■ Work required
As an exercise in exact copying, transcribe the lines below from the one holding "Screen dimensions: 1266x513" through the last, with both ends included and pictures left out.

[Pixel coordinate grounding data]
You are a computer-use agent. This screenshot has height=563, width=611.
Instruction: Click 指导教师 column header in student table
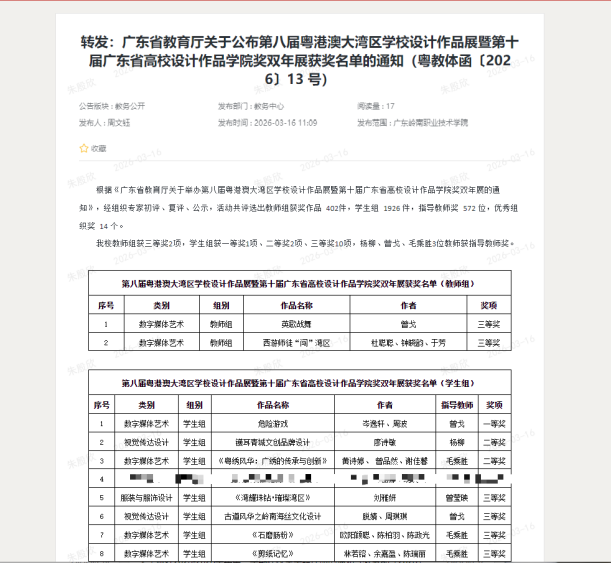(x=456, y=405)
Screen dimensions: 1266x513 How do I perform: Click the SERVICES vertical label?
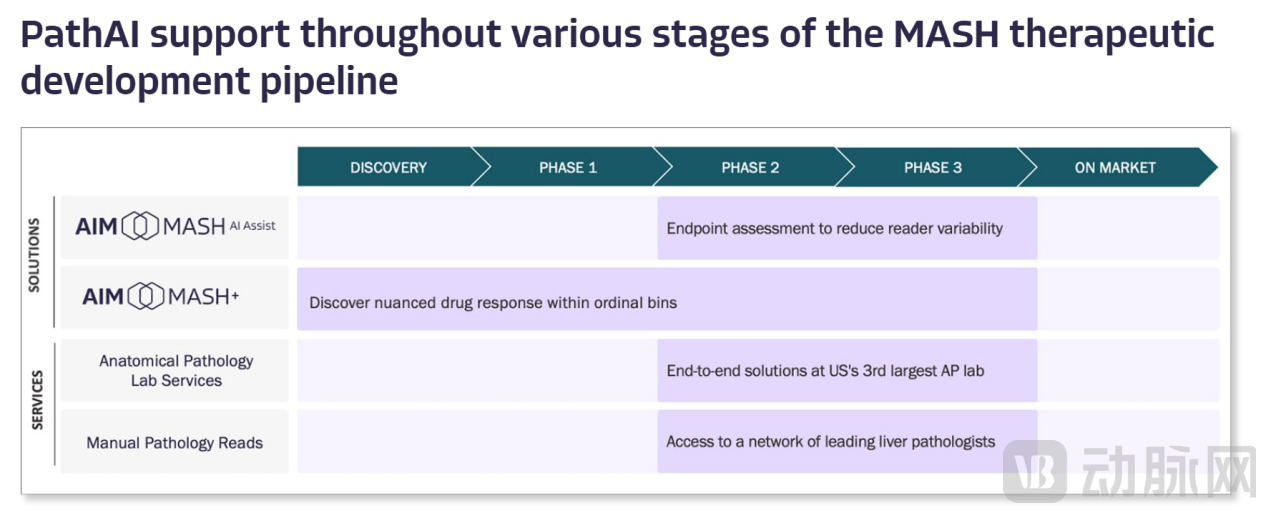37,400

■ Final answer
Screen dimensions: 1266x513 How do I perform: Click the SERVICES vertical label?
37,400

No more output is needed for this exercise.